Ignoring the const, there's no real difference between the char* parameters for these two functions. In fact, C has no good way to distinguish between these cases: a pointer that simply points to a single object vs. a pointer that points to the first element of an array.
It does have a bad way to make that distinction. For example, strlen could be declared as:
size_t strlen(const char s[]);
But C doesn't really have parameters of array type at all. The parameter declaration const char s[] is "adjusted" to const char *s; it means exactly the same thing. You can even declare a length for something that looks like an array parameter:
void foo(char s[42]);
and it will be quietly ignored; the above really means exactly the same thing as:
void foo(char *s);
The [42] may have some documentation value, but a comment has the same value -- and the same significance as far as the compiler is concerned.

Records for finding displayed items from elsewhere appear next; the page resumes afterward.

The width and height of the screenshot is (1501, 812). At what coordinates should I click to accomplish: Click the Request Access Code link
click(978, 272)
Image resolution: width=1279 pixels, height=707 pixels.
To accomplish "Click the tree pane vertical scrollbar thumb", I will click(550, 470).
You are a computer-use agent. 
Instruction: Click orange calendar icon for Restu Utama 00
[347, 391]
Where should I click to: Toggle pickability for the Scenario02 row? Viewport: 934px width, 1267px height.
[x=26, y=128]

Any distinction between a pointer to a single object and a pointer to the first element of an array has to be made by the programmer, preferably in the documentation for the function.
Furthermore, this mechanism doesn't let the function know how long the array is. For char* pointers in particular, it's common to use the null character '\0' as a marker for the end of a string -- which means it's the callers responsibility to ensure that that marker is actually there. Otherwise, you can pass the length as a separate argument, probably of type size_t. Or you can use any other mechanism you like, as long as everything is done consistently.
... because if it's a char array I can expect a \0 ...
No, you can't, at least not necessarily. A char* could easily point to the first element of a char array that's not terminated by a '\0' character (i.e., that doesn't contain a string). You can impose such a requirement if you like. The standard library functions that operate on strings impose that requirement -- but they don't enforce it. For example, if you pass a pointer to an unterminated array to strlen, the behavior is undefined.
Recommended reading: Section 6 of the comp.lang.c FAQ.
You cannot determine how many bytes are referenced by a pointer. You need to keep track of this yourself.
It is possible that a char array is NOT terminated with a \0 in which case you need to know the length of the array. Also, it is possible for an array to have a length of 1, in which case you have one character with no terminating \0.
The nice thing about C is that you get to define the details about data structures, thus you are NOT limited to a char array always ending with \0.
Some of the terms used to describe C data structures are synonymous. For example, an array is sequential series of data elements, an array of characters is a string, and a string can be terminated with a null char (\0).